Nondumiso is a seventeen year old girl from the deep rural area of Steenbok, Mpumalanga. For two weeks, she was my neighbour, classmate and friend. I would love to tell her story.

Nondumiso Ndlovu was born on the 16th of January 1999. Directly after her birth, her mother, Angel, gave “Ndumy” to her grandpa, who is staying in Steenbok, because she was not able to look well after her, and give her all that she needed. Nondumiso never met her father, so her mother did not have any financial support. Luckily, Nondumiso had her wonderful grandparents, with whom she grew up. Unfortunately, her grandma died when she was five years old.

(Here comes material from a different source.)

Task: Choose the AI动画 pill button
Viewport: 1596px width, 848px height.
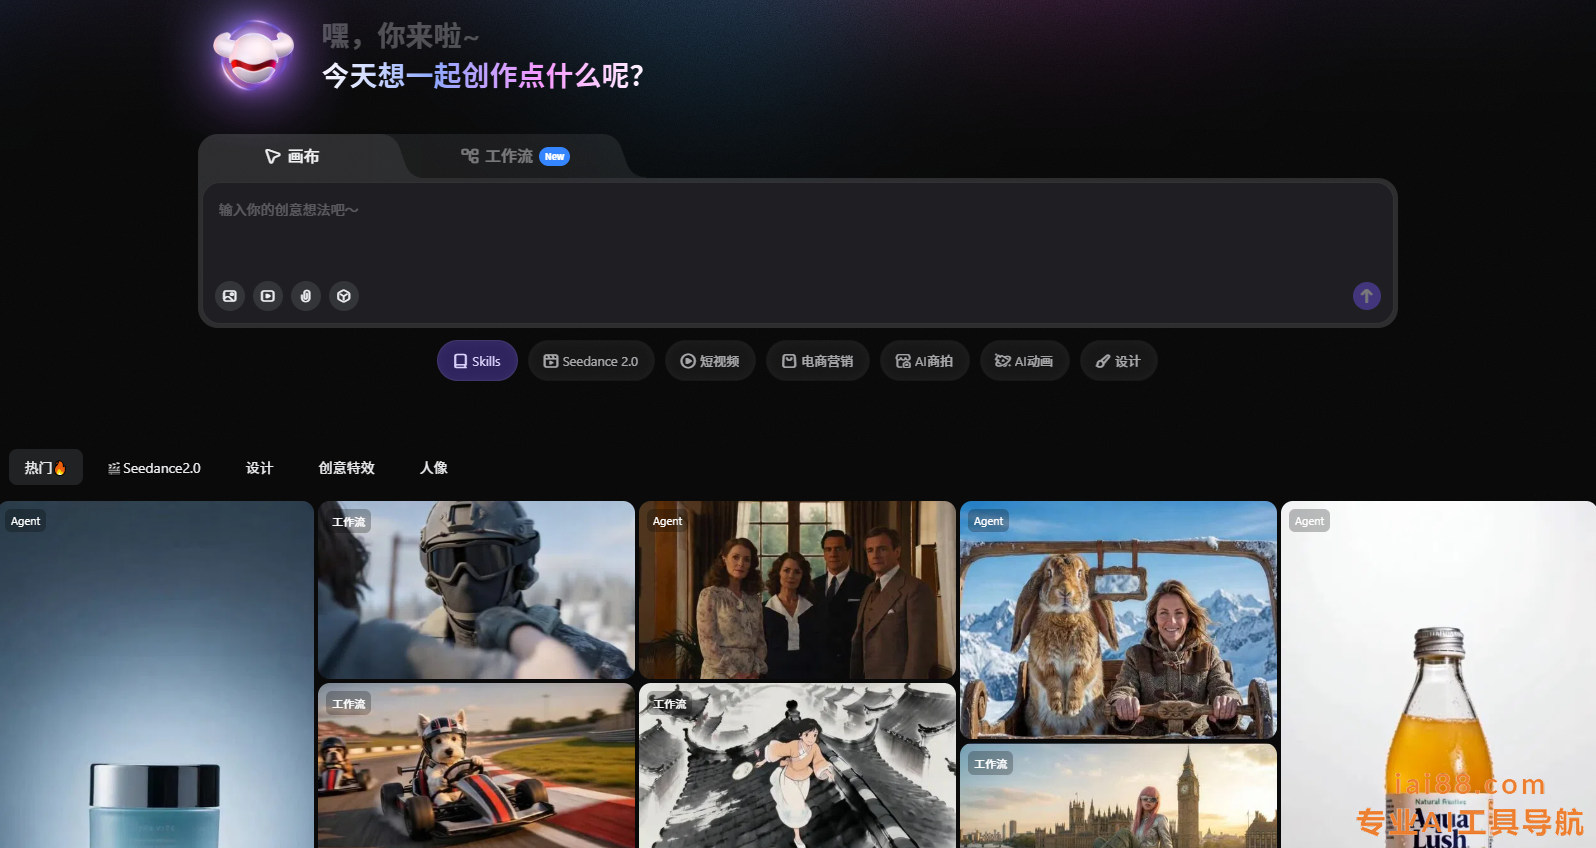Action: 1024,361

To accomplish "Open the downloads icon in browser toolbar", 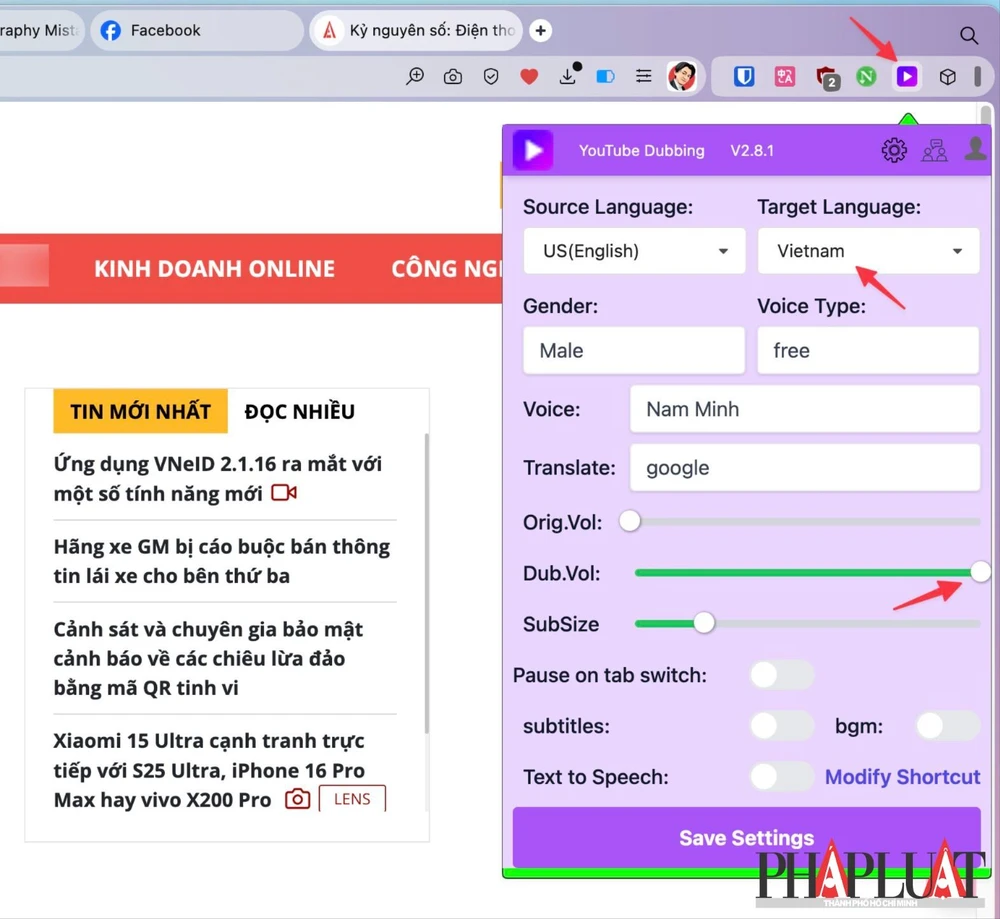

When Nondumiso was eleven years old, her mother, who had been visiting her every Friday at her grandpa’s place, so that they would not lose contact, fell in love and married after a few months. Because Nondumiso’s mother and stepfather were both working, they could afford to take her to Nelspruit in their little home. She loved her parents and was incredibly thankful to spend so much time with them.

But sadly, both of them left the world way too early. In 2012, her mom died in a car accident, and her stepfather passed away because of an illness just one year later.

The town half an hour away from Steenbok

The town half an hour away from Steenbok

Since then, Nondumiso has been staying in Steenbok again, with her loved 71 year old grandpa who is a chief. That means that he is responsible that everyone in Steenbok sticks to the rules. Together, they go to church, which gives them hope.

As you can see, Nondumiso’s life was often hard and difficult. But because of her religion and her best friend, Nuguanda, who is more like a sister to her, she never lost her hope and her big dreams. Her biggest dream is to become an actress. When she was in grade 7, she won an award for “best actor in Mpumalanga Grade Seven”.

Ndumy is an incredible, strong girl, who never gave up on her hopes. It does not matter which stones the life pushed in her way, she will never stop believing. She will maybe fall but also always stand up again. I would not be surprised to see her in few years in a television soap.

Thank you so much Nondumiso for telling me your story. I will never forget you.